Articulated Hand Pose Estimation Review
PubDate: Apr 2016
Teams: Columbia University
Writers: Emad Barsoum
PDF: Articulated Hand Pose Estimation Review
Abstract
With the increase number of companies focusing on commercializing Augmented Reality (AR), Virtual Reality (VR) and wearable devices, the need for a hand based input mechanism is becoming essential in order to make the experience natural, seamless and immersive. Hand pose estimation has progressed drastically in recent years due to the introduction of commodity depth cameras.
Hand pose estimation based on vision is still a challenging problem due to its complexity from self-occlusion (between fingers), close similarity between fingers, dexterity of the hands, speed of the pose and the high dimension of the hand kinematic parameters. Articulated hand pose estimation is still an open problem and under intensive research from both academia and industry.

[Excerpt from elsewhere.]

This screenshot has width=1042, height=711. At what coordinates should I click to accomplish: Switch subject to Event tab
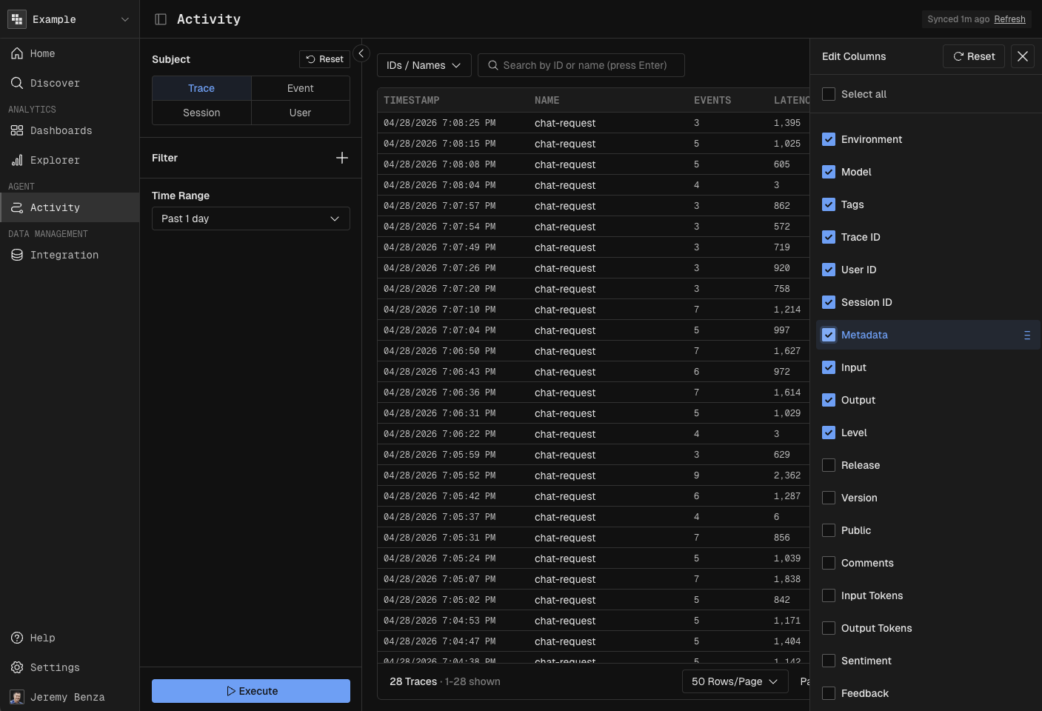[300, 89]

The 2 approaches used for hand pose estimation are: discriminative and generative. Generative approach is a model based that tries to fit a hand model to the observed data. Discriminative approach is appearance based, usually implemented with machine learning (ML) and require a large amount of training data. Recent hand pose estimation uses hybrid approach by combining both discriminative and generative methods into a single hand pipeline.
In this paper, we focus on reviewing recent progress of hand pose estimation from depth sensor. We will survey discriminative methods, generative methods and hybrid methods. This paper is not a comprehensive review of all hand pose estimation techniques, it is a subset of some of the recent state-of-the-art techniques.